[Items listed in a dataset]
[BEGIN]

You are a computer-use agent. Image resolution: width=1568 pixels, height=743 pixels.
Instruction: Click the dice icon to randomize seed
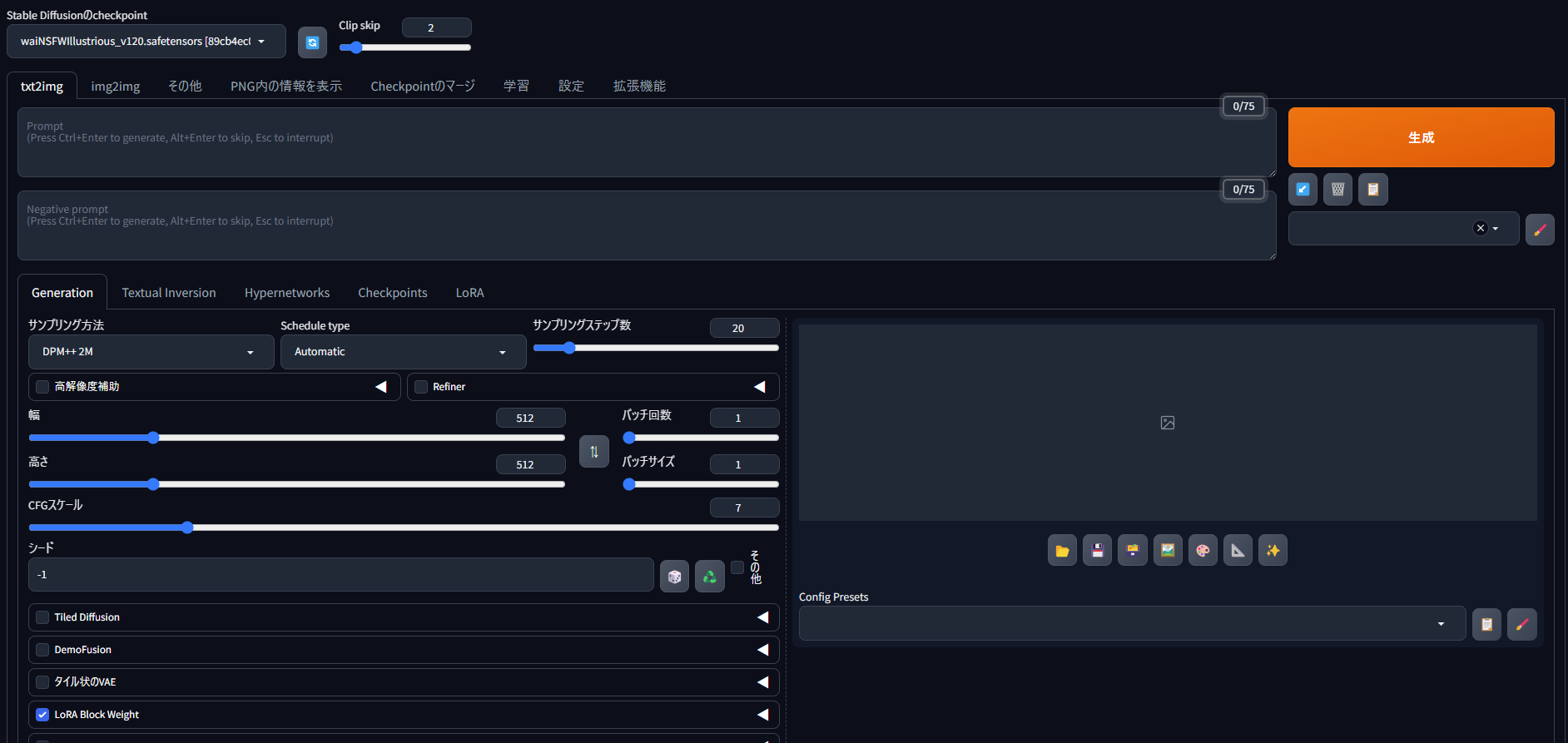pyautogui.click(x=674, y=576)
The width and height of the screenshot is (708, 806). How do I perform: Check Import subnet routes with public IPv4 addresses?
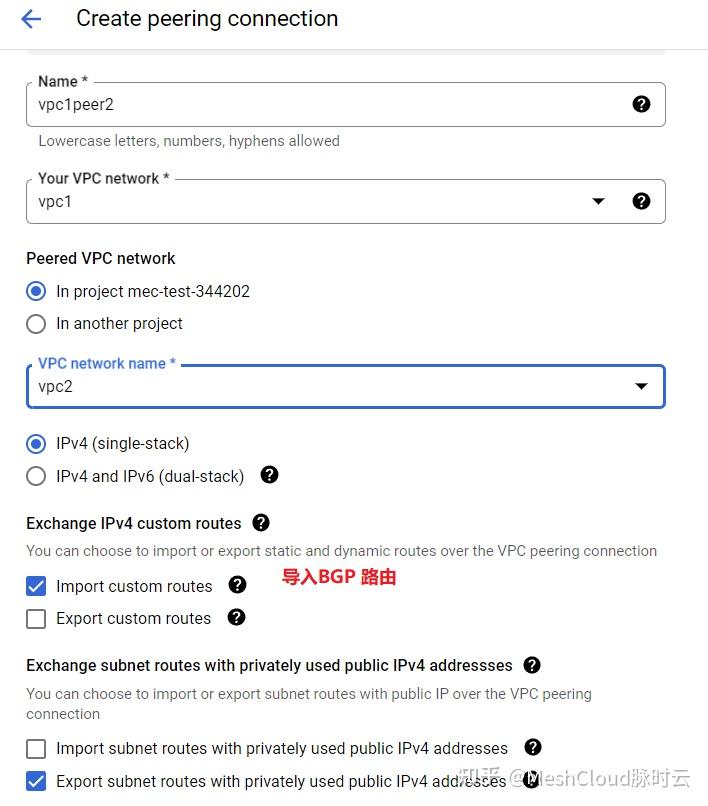click(36, 748)
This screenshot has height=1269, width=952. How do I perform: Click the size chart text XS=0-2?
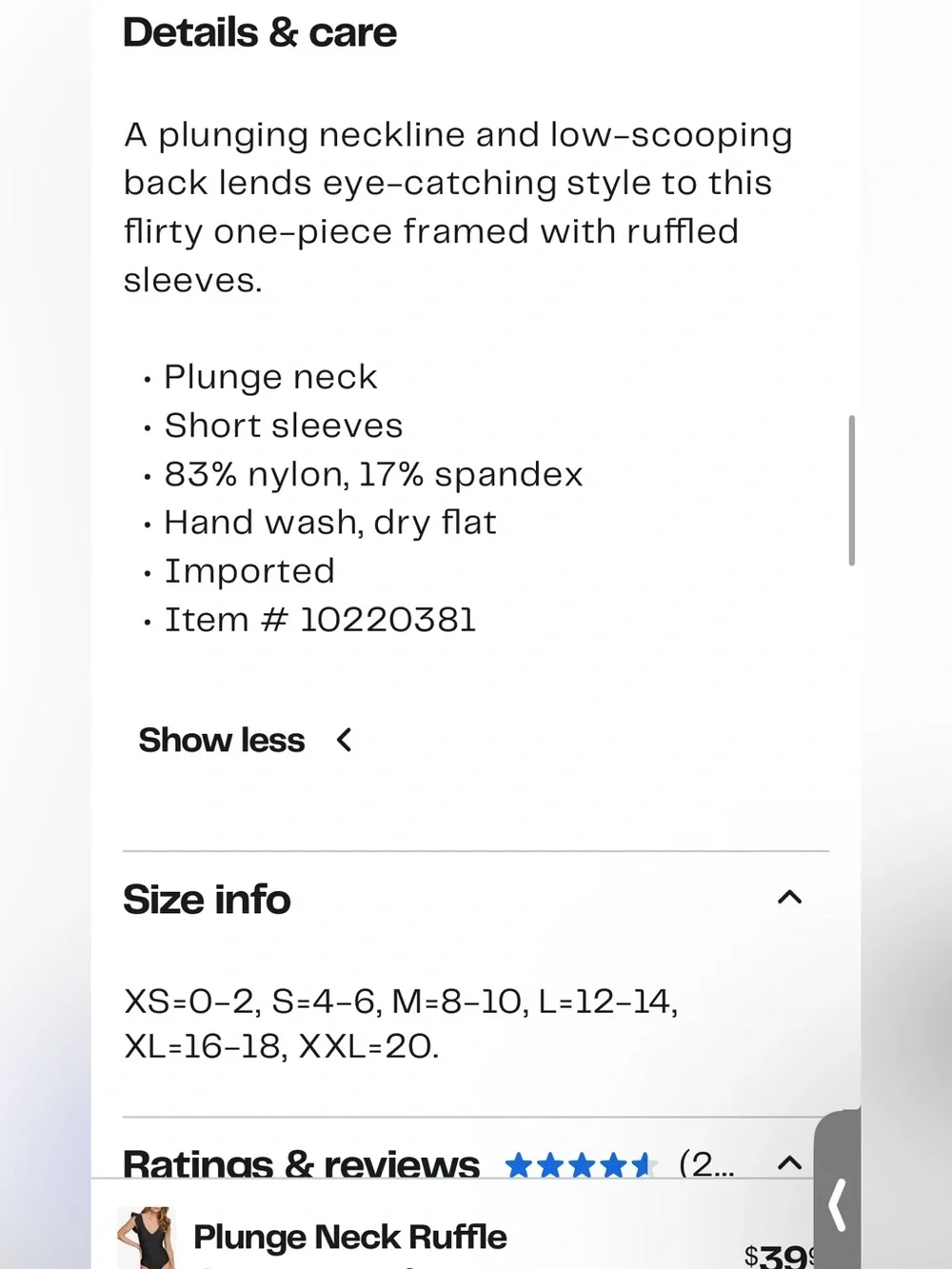click(190, 1001)
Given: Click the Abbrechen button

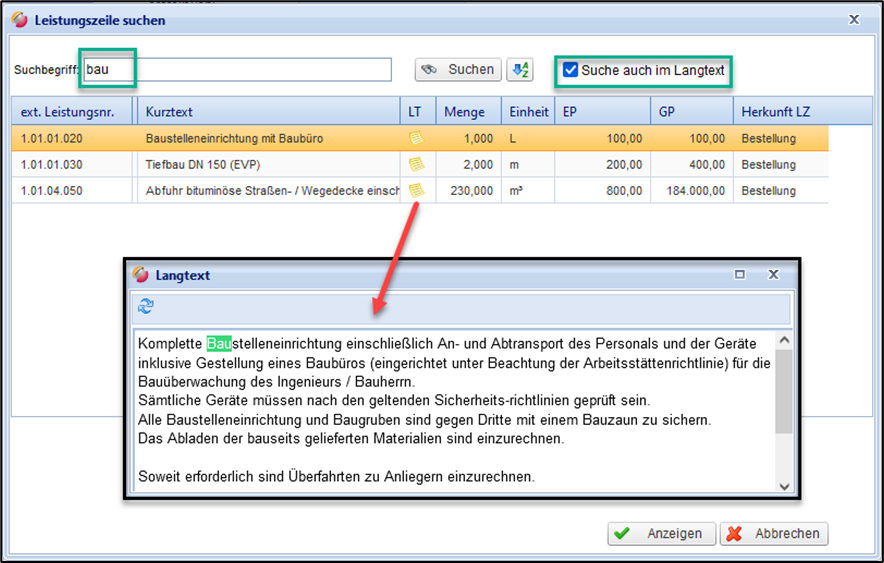Looking at the screenshot, I should coord(774,534).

[END]

> [Problem to work on]:
Recast the entries above as a JSON list of strings with one string per line, leaving out blank lines and the pictures.

> [Written solution]:
[
  "You are a computer-use agent. Image resolution: width=1568 pixels, height=743 pixels.",
  "Instruction: Click the dice icon to randomize seed",
  "pyautogui.click(x=674, y=576)",
  "The width and height of the screenshot is (708, 806). How do I perform: Check Import subnet routes with public IPv4 addresses?",
  "click(36, 748)",
  "This screenshot has height=1269, width=952. How do I perform: Click the size chart text XS=0-2?",
  "click(190, 1001)",
  "Given: Click the Abbrechen button",
  "Looking at the screenshot, I should coord(774,534)."
]